Ui2 is the second generation Di2 tech. It's already better than the DA group with the smaller/fewer Canbus cables. It's been tested by many pro teams who I bet have put wayyyyy more miles on their systems than you will in 5 years. 

Of course technology is going to improve, but it seems at this point that mechanical groups are pretty close to their peak as far as performance and weight. There might even be hydraulic groups in the future. Why not step it up to the newest technology? Would you not buy the Iphone 4S because there might be an Iphone 5 coming out in the next year?


All I know is I will have a bike with Ui2 this year.


----------



## Liv2ride (Feb 9, 2012)

New to the forum. I'm currently on the 2012 pro with Ui2. I absolutely love it. I rode the sram red and the Ui2 and there is no comparison. I also jumped on a DA mechanical and would still go with the ui2 any day over the others. Never had a skip or a miss once. Also I never have to adjust any cables ever. The guys at the LBS where I bought it now want the system themselves. Best ever!


----------



## jnbrown (Dec 9, 2009)

I am in process of converting to Ultegra Di2 on my Tarmac SL3.
Parts wear out and/or become obsolete whether it is mechanical or electronic.
At some point it is likely I will be replacing the current Di2 with a new improved version.
The Dura Ace mechanical levers will wear out way before the Di2 levers.
Shimano will keep improving Di2 and will be coming out with 11 speed, but that doesn't mean you should hold off. There will be a slight weight penalty with Di2 but I don't think it is significant.


----------



## dcorn (Sep 1, 2011)

jnbrown said:


> I am in process of converting to Ultegra Di2 on my Tarmac SL3.
> Parts wear out and/or become obsolete whether it is mechanical or electronic.
> At some point it is likely I will be replacing the current Di2 with a new improved version.
> The Dura Ace mechanical levers will wear out way before the Di2 levers.
> Shimano will keep improving Di2 and will be coming out with 11 speed, but that doesn't mean you should hold off.
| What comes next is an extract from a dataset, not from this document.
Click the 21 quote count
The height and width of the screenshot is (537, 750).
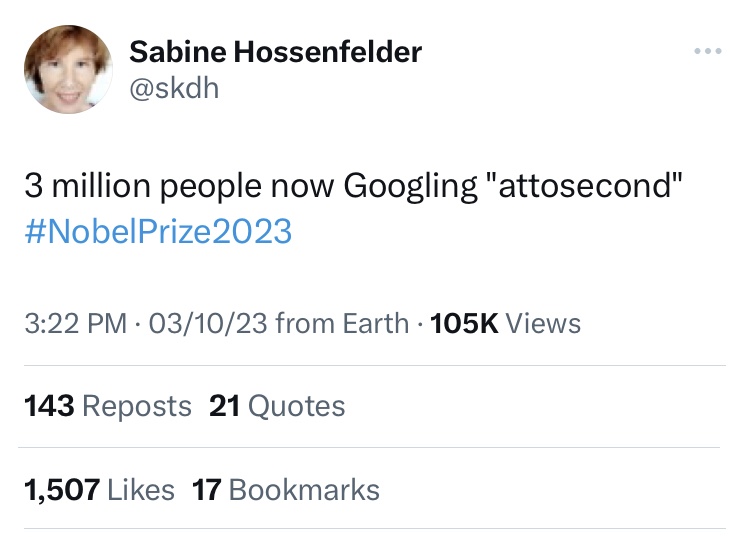[225, 405]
There will be a slight weight penalty with Di2 but I don't think it is significant.


Please post up when you are done! I just bought an SL3 with Red and I'm really contemplating converting to Ui2.


----------



## jnbrown (Dec 9, 2009)

dcorn said:


> Please post up when you are done! I just bought an SL3 with Red and I'm really contemplating converting to Ui2.


Will do. Right now I am having the frame worked on internal wiring, holes drilled in the right spots.


----------



## roadworthy (Nov 11, 2011)

Liv2ride said:


> New to the forum. I'm currently on the 2012 pro with Ui2. I absolutely love it. I rode the sram red and the Ui2 and there is no comparison. I also jumped on a DA mechanical and would still go with the ui2 any day over the others. Never had a skip or a miss once. Also I never have to adjust any cables ever. The guys at the LBS where I bought it now want the system themselves. Best ever!
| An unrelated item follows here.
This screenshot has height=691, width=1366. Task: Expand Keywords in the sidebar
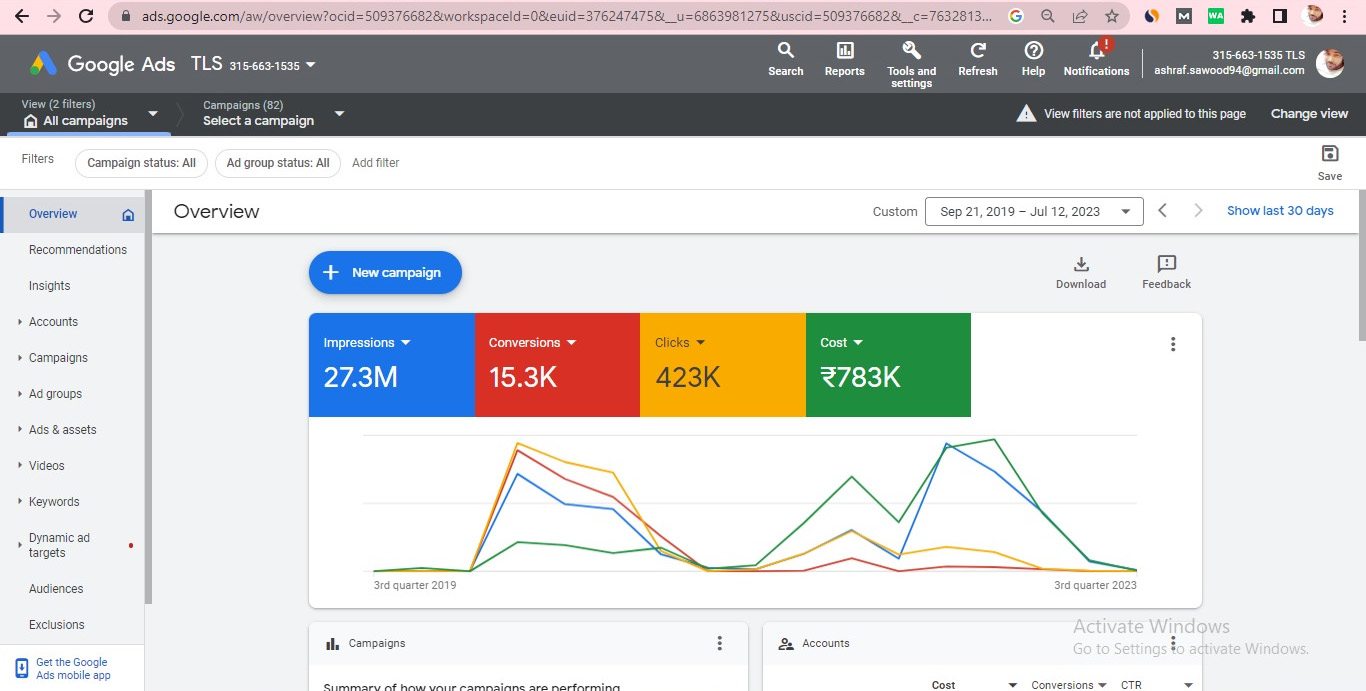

Thanks for your comparison. The Roubaix Pro SL3 is a great bike independent of the groupset to be sure...built mine with Campy 10s and a very nice bike. That said, seems as though all that have tested or built with Di2 absolutely love it.
Could you post some pics of your Roubaix Pro with Ui2? Did you drill any holes in the frame? There is a thread someplace on this forum that shows a creative member do a very stealthy install of Di2 on a Sworks Tarmac. Drilling the frame does void the warranty but at the end of the day maybe worth it. 
Cheers.


----------



## Liv2ride (Feb 9, 2012)

Yes I will take some good pics for you and the forum. I'll try and get some closeups so you can try and see the wiring harness work. I did not have to drill anything. The best part if the oversized BB on the pro version is that the "brain"can be put inside the BB. All other wires are internal and with the new Ui2 wires they are much smaller and there is no reason to have to shrink wrap any of it. I know others have said that they don't like the fact that they can't dump gears, but I found that I can push through gears almost faster and more accurately than dumping. I don't usually sell people on a system but this one I would sell to my best of friends and be perfectly content doing so. Let me get my ride out in the natural light to take pics and I'll post.


----------



## jnbrown (Dec 9, 2009)

I don't get the dumping gears complaint either. 
At most I change two gears at a time, but then I am not racing either.


----------



## Liv2ride (Feb 9, 2012)

jnbrown said:


> I don't get the dumping gears complaint either.
> At most I change two gears at a time, but then I am not racing either.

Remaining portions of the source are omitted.